▸ What you are asked to do:
The material below holds a span beginning at the line with "JUGERKNOT (396, 285)" and ending at the line with "[jug-crop] (653, 712)". Quote that span exactly, both ends included, and only that span.

▸ Provided records:
=======

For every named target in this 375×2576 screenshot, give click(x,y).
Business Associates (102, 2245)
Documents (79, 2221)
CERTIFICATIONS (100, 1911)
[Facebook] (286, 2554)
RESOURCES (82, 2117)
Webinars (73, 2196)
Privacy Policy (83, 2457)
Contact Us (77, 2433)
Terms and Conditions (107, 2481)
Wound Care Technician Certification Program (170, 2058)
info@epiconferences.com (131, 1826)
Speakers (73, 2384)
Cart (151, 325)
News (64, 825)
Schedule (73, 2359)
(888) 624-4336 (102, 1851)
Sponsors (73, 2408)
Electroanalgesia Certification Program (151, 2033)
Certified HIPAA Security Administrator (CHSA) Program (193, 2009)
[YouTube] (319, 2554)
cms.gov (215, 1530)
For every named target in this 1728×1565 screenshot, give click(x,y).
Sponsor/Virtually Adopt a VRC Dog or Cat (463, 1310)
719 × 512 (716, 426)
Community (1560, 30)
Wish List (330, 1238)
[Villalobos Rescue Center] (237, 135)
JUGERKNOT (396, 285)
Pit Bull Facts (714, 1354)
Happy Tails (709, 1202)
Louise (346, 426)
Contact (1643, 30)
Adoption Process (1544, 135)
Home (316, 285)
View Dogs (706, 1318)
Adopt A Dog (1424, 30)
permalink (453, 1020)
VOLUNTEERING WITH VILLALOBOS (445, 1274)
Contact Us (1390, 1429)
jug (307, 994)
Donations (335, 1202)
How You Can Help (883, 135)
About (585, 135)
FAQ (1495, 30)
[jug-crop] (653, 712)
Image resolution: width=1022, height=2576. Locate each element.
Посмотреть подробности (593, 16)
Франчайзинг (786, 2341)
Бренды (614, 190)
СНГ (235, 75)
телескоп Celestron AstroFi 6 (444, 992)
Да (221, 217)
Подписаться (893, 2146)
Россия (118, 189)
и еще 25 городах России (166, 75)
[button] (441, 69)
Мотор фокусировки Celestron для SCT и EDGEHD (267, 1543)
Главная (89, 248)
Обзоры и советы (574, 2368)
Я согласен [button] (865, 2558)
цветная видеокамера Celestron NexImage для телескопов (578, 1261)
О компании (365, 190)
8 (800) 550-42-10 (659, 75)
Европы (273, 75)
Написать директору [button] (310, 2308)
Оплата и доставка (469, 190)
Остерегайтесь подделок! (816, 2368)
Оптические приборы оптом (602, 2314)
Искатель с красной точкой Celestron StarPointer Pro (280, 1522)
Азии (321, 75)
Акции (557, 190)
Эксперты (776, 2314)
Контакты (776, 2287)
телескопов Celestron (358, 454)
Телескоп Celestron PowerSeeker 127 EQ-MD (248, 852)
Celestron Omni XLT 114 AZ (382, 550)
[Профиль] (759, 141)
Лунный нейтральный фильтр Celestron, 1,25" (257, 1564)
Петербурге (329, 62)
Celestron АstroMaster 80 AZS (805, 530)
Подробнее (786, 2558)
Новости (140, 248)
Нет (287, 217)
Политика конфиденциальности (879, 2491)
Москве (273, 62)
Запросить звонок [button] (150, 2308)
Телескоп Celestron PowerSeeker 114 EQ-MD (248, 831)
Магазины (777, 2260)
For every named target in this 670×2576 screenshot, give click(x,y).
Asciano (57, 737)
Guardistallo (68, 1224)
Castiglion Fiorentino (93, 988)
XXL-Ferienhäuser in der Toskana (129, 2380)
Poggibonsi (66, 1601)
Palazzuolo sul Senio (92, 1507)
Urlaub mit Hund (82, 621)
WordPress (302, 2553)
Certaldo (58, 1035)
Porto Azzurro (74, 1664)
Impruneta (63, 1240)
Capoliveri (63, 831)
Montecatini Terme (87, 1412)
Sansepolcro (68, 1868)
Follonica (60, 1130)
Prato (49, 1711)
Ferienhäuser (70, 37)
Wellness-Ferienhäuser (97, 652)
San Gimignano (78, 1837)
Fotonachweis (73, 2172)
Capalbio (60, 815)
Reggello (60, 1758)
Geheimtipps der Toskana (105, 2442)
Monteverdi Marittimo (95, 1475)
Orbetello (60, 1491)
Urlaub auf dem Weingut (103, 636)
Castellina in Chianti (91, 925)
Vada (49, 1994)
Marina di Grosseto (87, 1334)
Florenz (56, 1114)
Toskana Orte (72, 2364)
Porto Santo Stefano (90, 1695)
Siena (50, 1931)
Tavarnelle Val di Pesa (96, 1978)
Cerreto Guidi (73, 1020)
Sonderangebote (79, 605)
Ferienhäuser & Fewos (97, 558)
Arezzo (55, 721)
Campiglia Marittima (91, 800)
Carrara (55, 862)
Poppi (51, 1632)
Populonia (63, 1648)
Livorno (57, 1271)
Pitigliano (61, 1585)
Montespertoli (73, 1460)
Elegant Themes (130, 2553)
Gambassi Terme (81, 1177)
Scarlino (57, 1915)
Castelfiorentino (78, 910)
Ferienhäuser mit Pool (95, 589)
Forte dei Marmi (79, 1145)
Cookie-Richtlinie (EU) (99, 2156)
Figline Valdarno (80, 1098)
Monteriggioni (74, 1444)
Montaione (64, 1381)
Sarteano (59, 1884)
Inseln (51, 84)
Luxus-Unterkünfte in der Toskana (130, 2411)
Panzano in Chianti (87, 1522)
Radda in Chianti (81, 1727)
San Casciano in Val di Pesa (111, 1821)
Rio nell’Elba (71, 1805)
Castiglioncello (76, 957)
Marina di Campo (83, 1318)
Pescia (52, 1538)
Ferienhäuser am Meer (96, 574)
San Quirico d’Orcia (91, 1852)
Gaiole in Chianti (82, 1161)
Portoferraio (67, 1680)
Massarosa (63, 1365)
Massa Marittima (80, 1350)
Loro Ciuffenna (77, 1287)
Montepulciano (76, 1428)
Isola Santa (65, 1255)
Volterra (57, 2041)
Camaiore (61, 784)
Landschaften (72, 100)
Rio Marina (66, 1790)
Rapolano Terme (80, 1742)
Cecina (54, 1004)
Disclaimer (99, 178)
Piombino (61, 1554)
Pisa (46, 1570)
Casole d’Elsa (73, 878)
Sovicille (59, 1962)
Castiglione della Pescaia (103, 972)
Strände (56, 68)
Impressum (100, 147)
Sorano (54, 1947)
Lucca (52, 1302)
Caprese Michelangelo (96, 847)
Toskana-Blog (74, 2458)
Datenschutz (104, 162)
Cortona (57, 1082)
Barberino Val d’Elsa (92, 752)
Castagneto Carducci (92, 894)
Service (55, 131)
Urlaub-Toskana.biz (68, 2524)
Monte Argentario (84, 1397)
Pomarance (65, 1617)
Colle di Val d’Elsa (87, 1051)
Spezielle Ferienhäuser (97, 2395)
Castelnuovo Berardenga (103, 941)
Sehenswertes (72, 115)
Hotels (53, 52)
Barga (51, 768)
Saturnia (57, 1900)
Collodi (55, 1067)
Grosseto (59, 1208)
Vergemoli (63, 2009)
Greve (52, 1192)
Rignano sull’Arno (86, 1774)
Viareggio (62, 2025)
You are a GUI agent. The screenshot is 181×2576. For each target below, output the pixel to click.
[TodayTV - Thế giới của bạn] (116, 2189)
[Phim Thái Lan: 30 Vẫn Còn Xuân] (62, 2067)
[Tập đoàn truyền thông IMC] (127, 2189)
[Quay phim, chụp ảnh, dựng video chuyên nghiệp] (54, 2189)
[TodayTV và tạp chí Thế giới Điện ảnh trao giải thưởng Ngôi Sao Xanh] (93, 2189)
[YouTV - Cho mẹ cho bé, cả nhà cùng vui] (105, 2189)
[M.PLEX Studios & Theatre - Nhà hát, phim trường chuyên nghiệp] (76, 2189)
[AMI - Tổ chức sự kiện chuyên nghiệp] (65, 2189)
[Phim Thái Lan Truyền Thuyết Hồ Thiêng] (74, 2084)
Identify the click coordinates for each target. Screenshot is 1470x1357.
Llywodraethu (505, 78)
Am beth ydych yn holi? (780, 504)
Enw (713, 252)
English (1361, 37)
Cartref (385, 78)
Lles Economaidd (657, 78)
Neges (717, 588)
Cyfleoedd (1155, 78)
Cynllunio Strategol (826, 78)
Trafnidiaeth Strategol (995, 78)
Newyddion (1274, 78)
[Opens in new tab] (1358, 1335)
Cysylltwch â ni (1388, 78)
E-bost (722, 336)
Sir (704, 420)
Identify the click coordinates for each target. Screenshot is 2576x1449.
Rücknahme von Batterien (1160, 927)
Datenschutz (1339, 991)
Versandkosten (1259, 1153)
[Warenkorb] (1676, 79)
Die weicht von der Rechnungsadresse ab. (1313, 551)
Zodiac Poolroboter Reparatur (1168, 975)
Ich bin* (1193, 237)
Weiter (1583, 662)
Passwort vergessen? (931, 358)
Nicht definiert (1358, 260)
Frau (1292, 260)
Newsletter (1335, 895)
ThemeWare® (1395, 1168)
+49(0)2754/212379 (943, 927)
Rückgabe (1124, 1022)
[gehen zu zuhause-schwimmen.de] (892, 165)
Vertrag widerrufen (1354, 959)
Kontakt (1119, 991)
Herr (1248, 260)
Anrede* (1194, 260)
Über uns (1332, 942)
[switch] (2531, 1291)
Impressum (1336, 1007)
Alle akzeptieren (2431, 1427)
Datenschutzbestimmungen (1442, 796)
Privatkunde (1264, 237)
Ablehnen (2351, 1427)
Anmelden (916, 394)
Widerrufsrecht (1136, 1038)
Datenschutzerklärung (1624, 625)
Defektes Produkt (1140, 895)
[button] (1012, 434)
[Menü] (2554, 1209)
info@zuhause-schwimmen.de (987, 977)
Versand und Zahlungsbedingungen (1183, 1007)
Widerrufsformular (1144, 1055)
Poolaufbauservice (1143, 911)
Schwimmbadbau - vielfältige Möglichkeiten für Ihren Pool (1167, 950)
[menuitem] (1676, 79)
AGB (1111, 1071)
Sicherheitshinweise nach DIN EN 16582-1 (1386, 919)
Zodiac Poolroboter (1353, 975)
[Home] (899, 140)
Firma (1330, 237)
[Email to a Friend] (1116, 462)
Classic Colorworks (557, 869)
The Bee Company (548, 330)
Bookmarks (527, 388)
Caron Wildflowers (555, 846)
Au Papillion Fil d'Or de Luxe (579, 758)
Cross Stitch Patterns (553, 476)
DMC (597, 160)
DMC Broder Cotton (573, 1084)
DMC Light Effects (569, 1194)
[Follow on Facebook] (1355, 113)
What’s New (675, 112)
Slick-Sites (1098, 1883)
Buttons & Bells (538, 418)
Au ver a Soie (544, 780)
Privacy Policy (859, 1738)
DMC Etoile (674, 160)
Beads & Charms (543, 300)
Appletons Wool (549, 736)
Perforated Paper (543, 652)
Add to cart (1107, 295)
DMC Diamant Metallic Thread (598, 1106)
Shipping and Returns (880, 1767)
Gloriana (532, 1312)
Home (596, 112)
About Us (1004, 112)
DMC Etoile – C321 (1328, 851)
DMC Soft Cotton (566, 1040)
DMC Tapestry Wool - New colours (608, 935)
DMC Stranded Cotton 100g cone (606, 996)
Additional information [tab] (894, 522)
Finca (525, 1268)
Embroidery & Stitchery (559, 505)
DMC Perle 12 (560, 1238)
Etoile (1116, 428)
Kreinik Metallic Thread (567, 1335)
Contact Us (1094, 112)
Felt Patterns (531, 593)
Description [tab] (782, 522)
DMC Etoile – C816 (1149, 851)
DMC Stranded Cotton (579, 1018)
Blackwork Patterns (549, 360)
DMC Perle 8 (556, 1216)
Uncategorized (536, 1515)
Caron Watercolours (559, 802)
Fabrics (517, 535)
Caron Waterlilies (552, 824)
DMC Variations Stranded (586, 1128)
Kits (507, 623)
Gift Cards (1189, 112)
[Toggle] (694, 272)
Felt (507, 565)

=======

▸ Answer box:
JUGERKNOT (396, 285)
Pit Bull Facts (714, 1354)
Happy Tails (709, 1202)
Louise (346, 426)
Contact (1643, 30)
Adoption Process (1544, 135)
Home (316, 285)
View Dogs (706, 1318)
Adopt A Dog (1424, 30)
permalink (453, 1020)
VOLUNTEERING WITH VILLALOBOS (445, 1274)
Contact Us (1390, 1429)
jug (307, 994)
Donations (335, 1202)
How You Can Help (883, 135)
About (585, 135)
FAQ (1495, 30)
[jug-crop] (653, 712)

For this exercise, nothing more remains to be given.